PR

PR'ın PR'ı

Ajans manifestosuna bakınca göreceksin, bizim için hem PR'ın tanımı hem de PR'ın kapsamı çok nettir; "PR, markanın ruhunu, varlığını ve temelini oluşturur. Markanın yürüdüğü yol, soluduğu hava, attığı adımdır. PR, Ajans'ın en derin yönü, en sevdiği çalışma alanıdır." Peki durum bu kadar net ve açıkken bizi PR'ın PR'ını yapmaya iten sebep nedir? Neden PR Ajans'ın en derin yönü iken anlatılmaya ve açıklanmaya ihtiyaç duyar? Halkla İlişkiler Ne Değildir başlıklı içerikte bu konuya temel olacak nitelikte bir açıklama getirmiştik, ilgili içeriğe hemen buradan ulaşabilirsin.

PR, hem akademik anlamda hem de sektörel manada halen hak ettiği itibarı görmemekle birlikte ciddi de bir kimlik sorunu yaşıyor. PR'ın ne olduğu, markalar için ne ifade ettiği ve ne denli önemli bir yönetim fonksiyonu olduğu sektöre ve topluma net olarak anlatıldığında PR hak ettiği konumlandırmaya ulaşacak ve mesleğin itibar sorunu nihayet ortadan kalkacak. Global markaların itibarını, algısını ve tüm maneviyatını yöneten bir mesleğe hak ettiği itibarı kazandırma görevi de biz iletişimcilere düşüyor. Ajans olarak bu konuda bayrağı taşımayı memnuniyetle kabul ediyor ve bu konuyu sorumluluğumuz addediyoruz. Yeniden ve yeniden, anlaşılana kadar anlatalım o halde..


PR Nedir?

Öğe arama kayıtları

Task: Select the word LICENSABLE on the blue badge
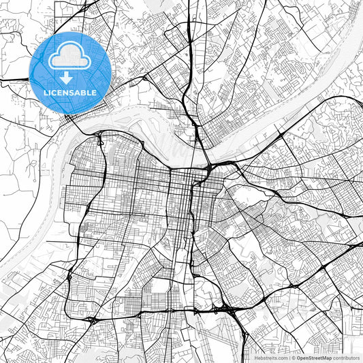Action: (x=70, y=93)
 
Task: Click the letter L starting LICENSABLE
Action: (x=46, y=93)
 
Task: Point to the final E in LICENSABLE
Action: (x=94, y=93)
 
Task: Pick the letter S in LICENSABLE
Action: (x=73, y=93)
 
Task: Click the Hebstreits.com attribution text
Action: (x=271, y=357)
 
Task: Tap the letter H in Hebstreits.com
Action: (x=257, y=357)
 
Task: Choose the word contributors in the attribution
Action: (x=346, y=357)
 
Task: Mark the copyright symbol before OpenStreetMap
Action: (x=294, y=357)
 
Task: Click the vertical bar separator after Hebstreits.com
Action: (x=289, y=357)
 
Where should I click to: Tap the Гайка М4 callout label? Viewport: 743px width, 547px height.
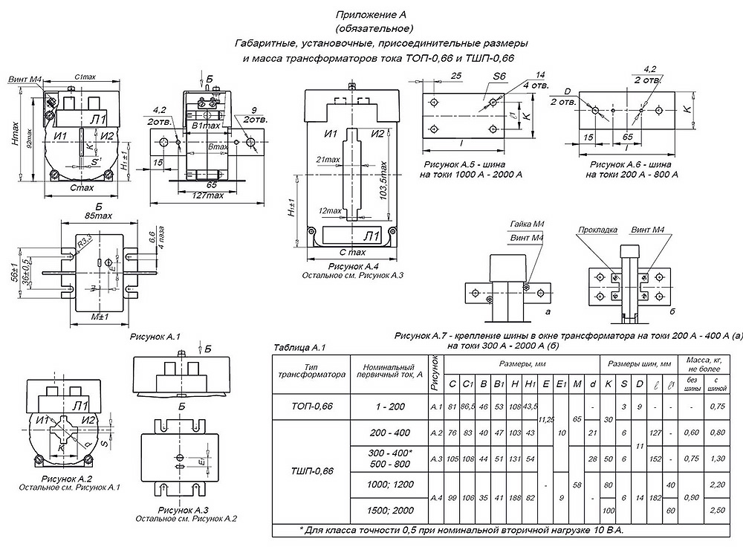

**Çalışılacak Problem**
PR yazısını "PR Nedir?" başlığından sonra sürdür. Kayıtlar, PR yazısından ayrı bir malzemedir.

**Alıştırmanın Yanıtı**
PR nedir sorusu yanıtlamayı çok sevdiğimiz bir soru aslında. PR kelimesi, Public Relations kelimesinin baş harflerinden oluşan bir kısaltmadır ve mesleğin jenerik adı haline gelmiştir. PR açılımı olan Public Relations, dilimize Halkla İlişkiler olarak geçmiştir. PR'ın açılımına ve kelime anlamına baktık, peki PR ne demek? Bu başlık altında artık kelime anlamı yerine bu mesleğin sektör, markalar ve tüketici açısından ne demek olduğuna bakalım.


PR Ne Demek?

PR yani Halkla İlişkiler, markalar için ciddi bir yönetim fonksiyonu, markanın paydaşlarıyla olan tüm bağı ve iletişimi; markanın bilinirliği, güvenilirliği ve itibarı demek. Markanın sadece tüketicisiyle değil tüm paydaş gruplarıyla olan etkileşimi demek. Markanın iç paydaşları ile olan gönül bağı, çalışanın morali, motivasyonu ve sadakati demek. Markanın paydaşlar nezdindeki algısını yöneterek konumunu güçlendirmek, itibarını arttırmak demek. Peki asıl amacı markaların itibarını yönetmek olan bir meslek dalıyken PR, kendi itibarını nasıl yönetememiş olabilir?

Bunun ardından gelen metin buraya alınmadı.